Breakfast is one of my favourite meals of the day. I've been known to have some (supposedly) odd things for breakfast - but then I can't see that they're any odder than cold pizza, or last night's kebab, or leftover Chinese takeaway, which seems to be the breakfast choice of many. For sure, I had a phase of having things like a Mars Bar and a can of coke for breakfast - but then that's not recommended and I was just 18 at the time. For years, my breakfast of choice was a couple of pieces of buttered toast, eaten as I drove to the stables. I can also remember going through a number of years when breakfast became later and I would have a coffee and a "Paddington Sandwich" (orange marmalade) once I'd reached work, having walked the dogs and done the horses.
However, more recently, breakfast has become rather more formulaic, as in tea, toast, porridge or cereal, swallowed in a hurry in between tending to one or other of son & heir's wants.
As son & heir has grown up and I have become aware of the anti-inflammatory diet, breakfast has changed. Nowadays, during the week I have my breakfast once I've taken son & heir to school and we've walked the dogs. Because of the new information regarding protein keeping you fuller for longer, along with the positive news of the egg -v- cholesterol situation, I've found that eggs - and now oily fish - have taken up star billing.

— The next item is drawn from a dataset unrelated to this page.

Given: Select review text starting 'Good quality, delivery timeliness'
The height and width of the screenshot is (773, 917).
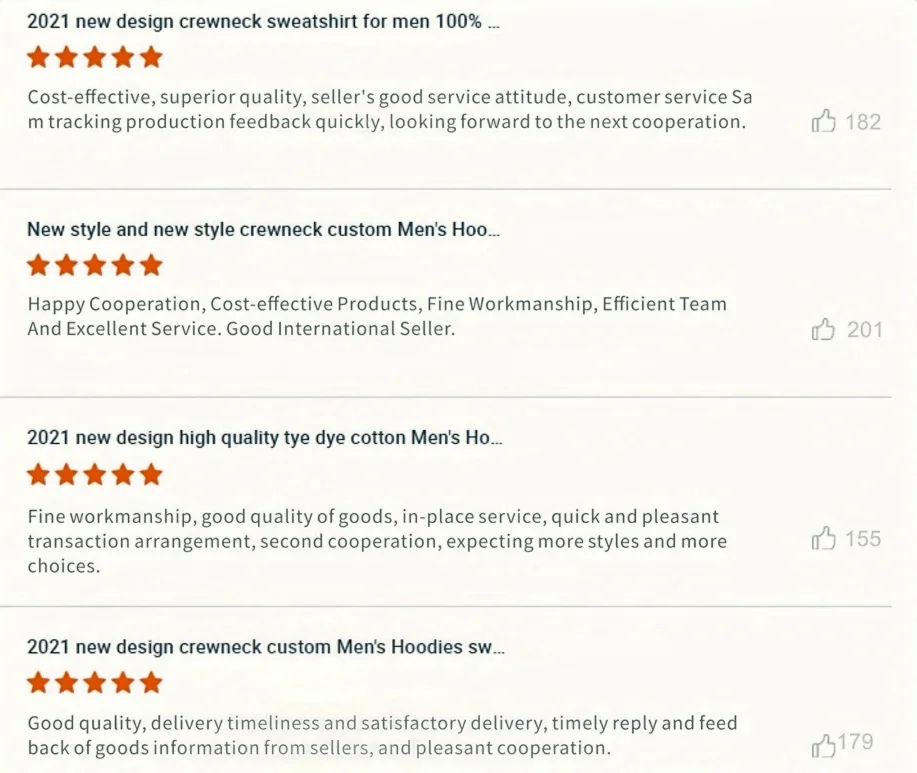Looking at the screenshot, I should pyautogui.click(x=382, y=736).
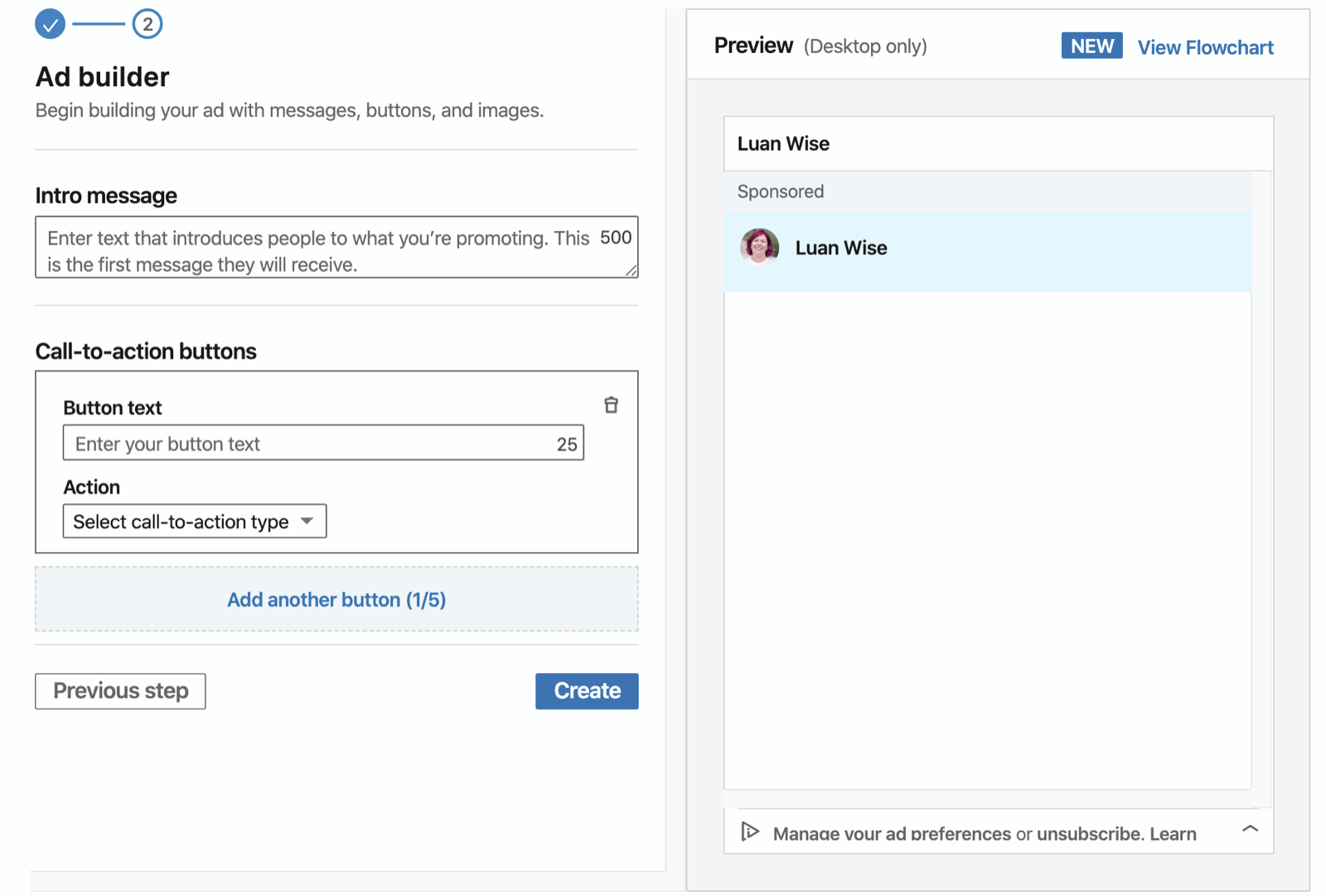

Getting back to the soda bread, the problem with it you see, is that being on the Anti-inflammatory diet, most carbohydrates are off the menu - and that includes soda bread. Looking on the Nutrition Facts analysis for it however, it appears that 100g represents a negative score of -235 (moderately inflammatory). This isn't terrible, but it's not good. However, if you're choosy about what you're putting onto the bread - and perhaps what you eat for the remaining two meals of the day, then you can cut down the inflammatory effect.
|Strawberry jam won't help make it anti-inflammatory - but it's jolly nice!|
The next job, having decided that I'd throw caution to the winds and make some, was to find a recipe. My usual resource was particularly unhelpful in this instance so I went further afield and discovered www.BakingMad.com. They have one or two recipes for soda bread (and some wicked cupcake making ideas, plus a great section on baking tips so I'll be back there for more), some with flavourings, some without - and one recipe which seemed particularly user-friendly in that it combined white flour with wholemeal, which suited me just fine. I was a little concerned that 100% wholemeal might wind up like a brick, as opposed to a loaf, you see.
An exciting aside, is that the making of this loaf of soda bread enabled me to - ceremonially, you understand - use my new Mason Cash mixing bowl that I'd received as a gift at Christmas. My Mum always (or it felt like always) had a Mason Cash mixing bowl and you'll have seen them gracing the worktops during programmes like The Great British Bake Off. For as long as I could remember, I've wanted a genuine Mason Cash mixing bowl. Mine is now one of my kitchen children, such is its status in my eyes.
You can only imagine the frisson of excitement in my heart as I sifted in that first instalment of flour. A Mason Cash bowl - and I'm using it to make bread. My cup runneth over.
The recipe itself is really ludicrously easy. Of course, it's not essential to have a Mason Cash bowl for the production of soda bread - any old bowl that'll handle the quantity of its contents will do.
The bonus as regards soda bread in comparison with any other kind of bread, is that without the use of yeast - it uses bicarbonate of soda and cream of tartar to rise - there is no need to go through the laborious and labour intensive kneading/proving routine. My loaf was put together in around 20 minutes and was on the cooling rack following 35 minutes in the oven!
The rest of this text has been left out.